Sunday:
Apart from my little slump the other day, I've had a happy and contented couple of weeks. I was so miserable on Whole30 that when I stopped the whole world seemed brighter. Everything was more pleasurable - I don't mean food (although that too), but things like cool brisk air when walking the kids to school or the smell of a lavender bush. I just appreciated everything so much more. No more headaches or endless fatigue was nice, but more importantly the depression was gone. Depression is not something to mess with, in my opinion.
So for a couple of weeks I was in between the two ends of the diet pendulum. At one end is eating everything in sight but feeling guilty about it, at the other end is restrictive dieting and feeling virtuous but in the end no able to sustain it. In between is relaxing, eating and behaving in a way that maintains my current weight. Or so I thought. After already deciding I need to take start working at it again, I weighed myself this morning and I'm up to 82 kgs. Why is loss so slow and gain so fast?

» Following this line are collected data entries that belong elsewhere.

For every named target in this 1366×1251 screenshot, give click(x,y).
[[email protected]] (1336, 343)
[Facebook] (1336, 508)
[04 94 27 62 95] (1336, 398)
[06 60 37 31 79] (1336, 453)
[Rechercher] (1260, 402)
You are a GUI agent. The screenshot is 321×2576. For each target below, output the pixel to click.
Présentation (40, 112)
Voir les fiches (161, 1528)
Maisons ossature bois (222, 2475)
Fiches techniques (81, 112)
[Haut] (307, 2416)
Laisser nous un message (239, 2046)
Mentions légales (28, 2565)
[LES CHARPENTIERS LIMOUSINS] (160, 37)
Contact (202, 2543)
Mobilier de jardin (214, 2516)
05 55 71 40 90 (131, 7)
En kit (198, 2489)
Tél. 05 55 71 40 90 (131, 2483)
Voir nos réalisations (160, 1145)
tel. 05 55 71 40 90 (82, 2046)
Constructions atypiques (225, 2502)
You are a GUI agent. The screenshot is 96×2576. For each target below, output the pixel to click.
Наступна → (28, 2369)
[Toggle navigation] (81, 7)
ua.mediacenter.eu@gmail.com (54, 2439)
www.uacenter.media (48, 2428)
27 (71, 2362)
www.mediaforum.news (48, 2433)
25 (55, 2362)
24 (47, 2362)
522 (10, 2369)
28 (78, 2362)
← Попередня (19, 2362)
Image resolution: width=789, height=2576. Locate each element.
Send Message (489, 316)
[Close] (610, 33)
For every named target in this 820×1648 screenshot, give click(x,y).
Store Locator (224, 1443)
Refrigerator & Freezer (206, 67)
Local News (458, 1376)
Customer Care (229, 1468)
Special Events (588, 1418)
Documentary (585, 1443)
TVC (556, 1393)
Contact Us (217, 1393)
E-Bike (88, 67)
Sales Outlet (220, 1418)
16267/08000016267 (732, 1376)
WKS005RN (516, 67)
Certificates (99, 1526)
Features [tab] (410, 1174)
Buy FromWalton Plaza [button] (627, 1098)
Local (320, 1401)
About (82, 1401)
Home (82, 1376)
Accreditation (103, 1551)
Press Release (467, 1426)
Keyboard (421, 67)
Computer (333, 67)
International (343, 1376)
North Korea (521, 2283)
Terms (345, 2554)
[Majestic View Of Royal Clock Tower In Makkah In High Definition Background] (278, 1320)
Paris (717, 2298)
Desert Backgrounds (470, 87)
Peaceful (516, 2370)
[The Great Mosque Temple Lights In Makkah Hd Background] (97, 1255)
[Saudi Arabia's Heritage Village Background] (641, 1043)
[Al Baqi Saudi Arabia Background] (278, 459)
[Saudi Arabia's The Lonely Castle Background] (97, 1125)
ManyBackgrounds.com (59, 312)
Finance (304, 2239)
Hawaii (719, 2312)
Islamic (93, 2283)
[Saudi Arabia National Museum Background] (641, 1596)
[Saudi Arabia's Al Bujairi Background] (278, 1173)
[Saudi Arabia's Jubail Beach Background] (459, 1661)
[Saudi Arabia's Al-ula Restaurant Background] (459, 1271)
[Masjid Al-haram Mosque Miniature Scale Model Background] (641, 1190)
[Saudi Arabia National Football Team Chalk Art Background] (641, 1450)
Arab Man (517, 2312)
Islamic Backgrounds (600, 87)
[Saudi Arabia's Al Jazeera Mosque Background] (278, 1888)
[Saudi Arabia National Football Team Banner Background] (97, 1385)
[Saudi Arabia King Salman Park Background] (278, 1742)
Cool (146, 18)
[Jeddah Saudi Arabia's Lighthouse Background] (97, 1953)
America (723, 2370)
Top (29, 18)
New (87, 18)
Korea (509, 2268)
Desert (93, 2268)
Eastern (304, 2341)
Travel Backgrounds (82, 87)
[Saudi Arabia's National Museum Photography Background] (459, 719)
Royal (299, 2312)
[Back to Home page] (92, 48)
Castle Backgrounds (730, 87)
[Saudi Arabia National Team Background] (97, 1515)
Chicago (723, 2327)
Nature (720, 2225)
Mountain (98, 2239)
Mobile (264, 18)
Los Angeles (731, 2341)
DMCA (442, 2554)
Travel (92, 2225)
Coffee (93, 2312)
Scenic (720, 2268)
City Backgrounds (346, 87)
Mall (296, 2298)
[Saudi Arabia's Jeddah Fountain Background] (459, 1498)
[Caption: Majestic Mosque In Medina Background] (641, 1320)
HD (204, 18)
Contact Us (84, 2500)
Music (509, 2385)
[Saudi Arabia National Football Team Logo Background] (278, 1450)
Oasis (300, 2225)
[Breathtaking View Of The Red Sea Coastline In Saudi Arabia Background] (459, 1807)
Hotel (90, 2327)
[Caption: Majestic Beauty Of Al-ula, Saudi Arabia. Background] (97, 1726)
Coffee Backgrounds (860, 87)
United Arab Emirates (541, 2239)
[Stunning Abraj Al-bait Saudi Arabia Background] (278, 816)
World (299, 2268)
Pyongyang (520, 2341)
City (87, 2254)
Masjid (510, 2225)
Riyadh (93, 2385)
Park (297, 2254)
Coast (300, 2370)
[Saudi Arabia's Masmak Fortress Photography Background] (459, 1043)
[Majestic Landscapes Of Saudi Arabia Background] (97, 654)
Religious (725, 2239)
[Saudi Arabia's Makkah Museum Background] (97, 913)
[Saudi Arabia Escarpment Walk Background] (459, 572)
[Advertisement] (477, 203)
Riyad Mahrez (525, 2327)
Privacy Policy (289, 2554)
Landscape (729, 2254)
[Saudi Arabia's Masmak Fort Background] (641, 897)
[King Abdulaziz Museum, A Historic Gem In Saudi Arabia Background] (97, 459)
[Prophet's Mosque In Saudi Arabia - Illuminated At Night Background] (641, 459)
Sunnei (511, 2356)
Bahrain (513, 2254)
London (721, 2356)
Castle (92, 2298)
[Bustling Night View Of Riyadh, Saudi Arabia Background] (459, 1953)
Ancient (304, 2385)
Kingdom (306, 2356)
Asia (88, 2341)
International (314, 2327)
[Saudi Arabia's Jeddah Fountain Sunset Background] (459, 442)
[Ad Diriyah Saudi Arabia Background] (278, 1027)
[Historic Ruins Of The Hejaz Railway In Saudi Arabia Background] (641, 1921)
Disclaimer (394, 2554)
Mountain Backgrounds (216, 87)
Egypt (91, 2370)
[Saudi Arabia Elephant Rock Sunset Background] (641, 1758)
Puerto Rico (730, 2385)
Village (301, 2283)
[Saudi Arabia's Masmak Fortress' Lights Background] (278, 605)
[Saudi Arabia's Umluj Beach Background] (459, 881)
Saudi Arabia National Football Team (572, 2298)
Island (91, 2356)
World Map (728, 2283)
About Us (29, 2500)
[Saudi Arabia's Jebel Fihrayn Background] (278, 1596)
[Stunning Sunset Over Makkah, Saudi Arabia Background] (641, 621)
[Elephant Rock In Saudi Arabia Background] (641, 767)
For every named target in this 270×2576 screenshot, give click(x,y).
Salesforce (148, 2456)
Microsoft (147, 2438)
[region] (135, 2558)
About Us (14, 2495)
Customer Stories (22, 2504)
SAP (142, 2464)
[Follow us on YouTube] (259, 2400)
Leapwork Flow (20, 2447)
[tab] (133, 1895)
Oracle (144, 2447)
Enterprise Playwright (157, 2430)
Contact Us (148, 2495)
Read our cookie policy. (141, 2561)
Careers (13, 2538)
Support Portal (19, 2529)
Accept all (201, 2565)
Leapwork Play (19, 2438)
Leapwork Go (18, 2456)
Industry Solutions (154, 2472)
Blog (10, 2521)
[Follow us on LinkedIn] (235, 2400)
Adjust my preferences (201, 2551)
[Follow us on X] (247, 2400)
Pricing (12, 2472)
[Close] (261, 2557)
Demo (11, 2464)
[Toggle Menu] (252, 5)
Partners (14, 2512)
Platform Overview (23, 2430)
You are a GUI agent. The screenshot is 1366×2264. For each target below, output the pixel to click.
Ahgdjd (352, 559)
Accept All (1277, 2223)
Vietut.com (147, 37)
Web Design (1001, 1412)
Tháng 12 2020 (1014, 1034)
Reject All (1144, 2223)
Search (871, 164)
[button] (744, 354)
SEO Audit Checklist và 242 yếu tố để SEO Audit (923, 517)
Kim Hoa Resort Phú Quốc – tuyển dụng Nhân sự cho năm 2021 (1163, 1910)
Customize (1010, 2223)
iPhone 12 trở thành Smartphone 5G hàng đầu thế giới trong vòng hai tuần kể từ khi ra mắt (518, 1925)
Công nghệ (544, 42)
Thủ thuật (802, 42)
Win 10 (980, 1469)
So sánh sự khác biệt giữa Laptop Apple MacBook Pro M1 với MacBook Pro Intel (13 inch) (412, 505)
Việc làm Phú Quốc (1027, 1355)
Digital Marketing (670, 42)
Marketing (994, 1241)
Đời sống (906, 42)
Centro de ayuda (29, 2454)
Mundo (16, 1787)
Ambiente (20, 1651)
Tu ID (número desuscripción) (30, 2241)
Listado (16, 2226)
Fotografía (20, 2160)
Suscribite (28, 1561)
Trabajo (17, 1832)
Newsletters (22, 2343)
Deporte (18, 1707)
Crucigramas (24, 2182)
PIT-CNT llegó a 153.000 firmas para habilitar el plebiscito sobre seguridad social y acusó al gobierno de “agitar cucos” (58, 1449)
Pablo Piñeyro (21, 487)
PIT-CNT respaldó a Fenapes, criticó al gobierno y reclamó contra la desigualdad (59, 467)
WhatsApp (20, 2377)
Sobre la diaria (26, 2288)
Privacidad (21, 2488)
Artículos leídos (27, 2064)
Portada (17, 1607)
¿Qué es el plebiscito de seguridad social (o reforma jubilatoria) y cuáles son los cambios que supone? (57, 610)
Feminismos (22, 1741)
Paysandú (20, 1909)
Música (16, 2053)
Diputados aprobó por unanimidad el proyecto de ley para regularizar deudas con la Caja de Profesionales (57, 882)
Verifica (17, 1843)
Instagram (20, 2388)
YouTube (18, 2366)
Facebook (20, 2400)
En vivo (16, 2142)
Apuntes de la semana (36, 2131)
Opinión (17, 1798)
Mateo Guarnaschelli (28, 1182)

Time to get the pendulum swinging back to weight loss again.
The pendulum metaphor is sad because it is true. The harder I push in one direction, the faster I swing back the other way.
So instead of jumping on the latest diet fad bandwagon (which I do not because I am expecting to find the perfect miracle diet, but because I find a new diet exciting and motivating if only for a little while) I will try to make some small permanent changes and build on them.
I want to load myself up with new rules, but I am resisting that. Two things: drinking more (my fluid intake is always terrible and a constant struggle for me) and exercising regularly. When I've got a handle on those I will add more improvements.